Outros exemplos são a aspirina, que pode modificar resultados de exames de coagulação, e a ginkgo biloba (planta medicinal), que pode ter impacto em análises de enzimas hepáticas, segundo Torres Filho.
Um estudo de junho deste ano realizado em 18 países da Europa e publicado na revista Clinical Chemistry and Laboratory Medicine apontou que quem faz uso de suplementos não tem o hábito de comunicá-lo ao fazer exames. A pesquisa ouviu 200 pessoas em cada país e constatou que 68% utilizavam suplementos e 55% consideravam importante comunicar o uso à equipe do laboratório.
Novas regras
Em julho, a Agência Nacional de Vigilância Sanitária (Anvisa) publicou novas regras para o mercado de suplementos alimentares e deu um prazo de cinco anos para a indústria se adequar. A regulamentação apresentou a lista de ingredientes que podem estar contidos nos produtos, que engloba 383 fontes de nutrientes e 249 aditivos alimentares, por exemplo. Também foram definidas as quantidades mínimas e máximas de componentes e foram autorizadas 189 alegações que podem ser usadas pelos fabricantes para abordar os benefícios à saúde.

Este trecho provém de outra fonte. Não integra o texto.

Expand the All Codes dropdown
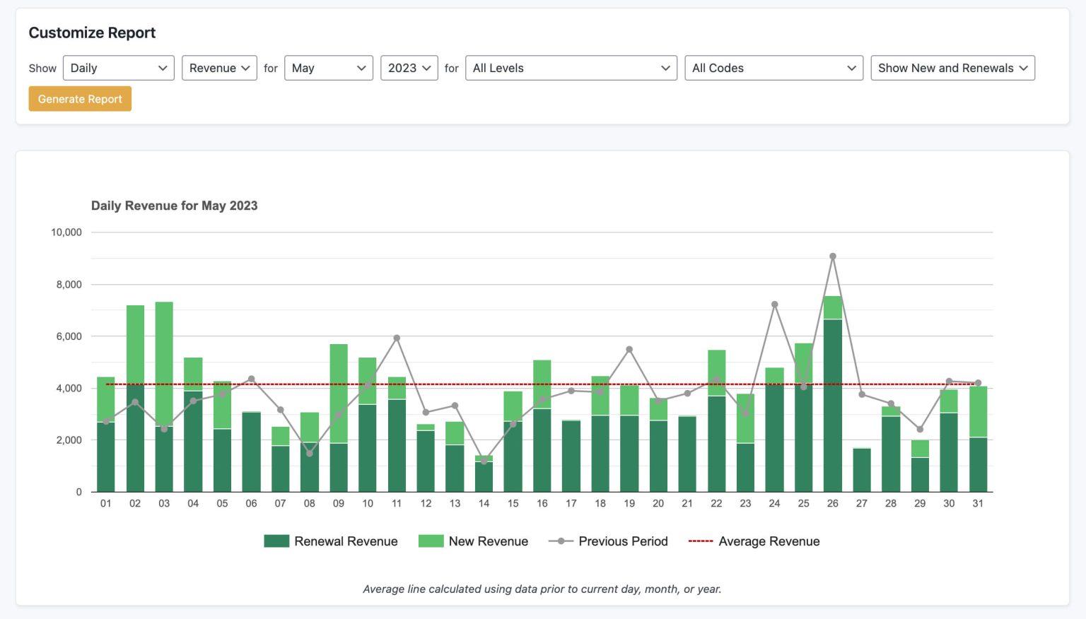Screen dimensions: 1086x619 pos(773,68)
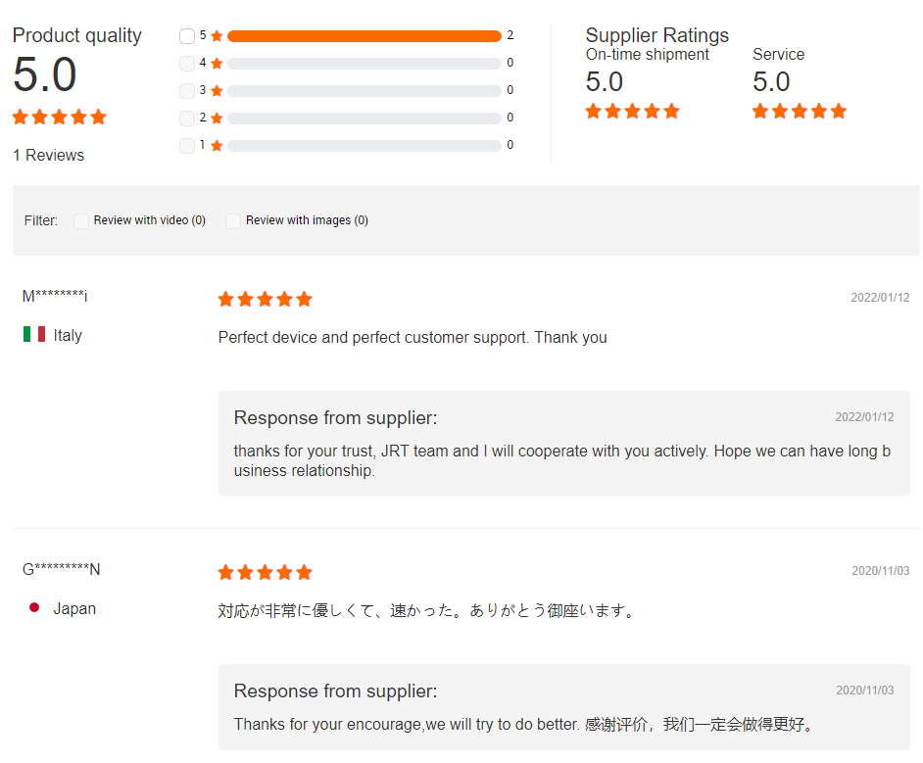Click the star icon beside the 3 rating row
Viewport: 923px width, 763px height.
tap(217, 90)
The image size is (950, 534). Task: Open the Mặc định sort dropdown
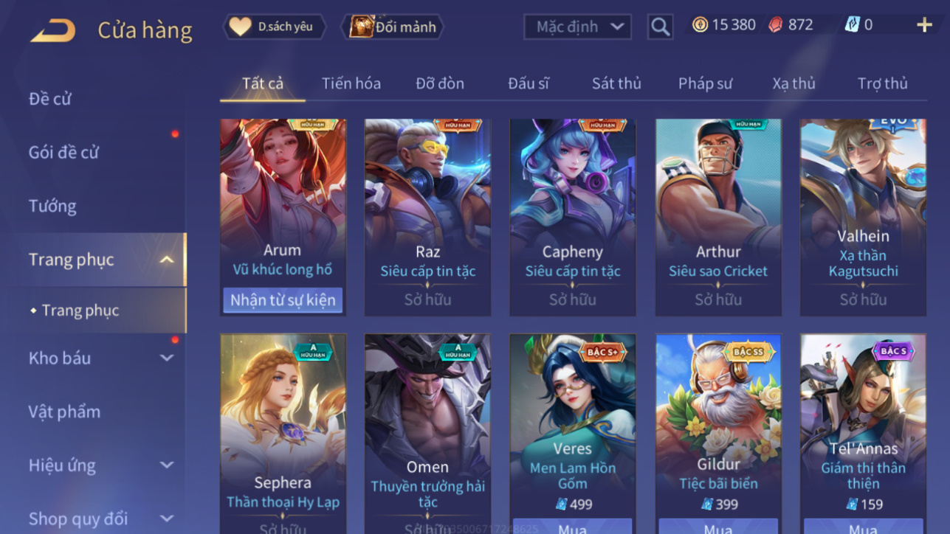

"A nova regulamentação proporcionará informações claras ao consumidor uma vez que prevê o uso de alegações de propriedade funcional e de saúde incluindo funções plenamente reconhecidas, como a de vitaminas e minerais", comenta Tatiana Pires, engenheira de alimentos e presidente da Associação Brasileira da Indústria de Alimentos para Fins Especiais e Congêneres (Abiad).
Uma pesquisa realizada em 2016 pelas entidades do setor, incluindo a Abiad, apontou que os suplementos alimentares são consumidos em 54% dos lares brasileiros e que 53% dos consumidores são mulheres.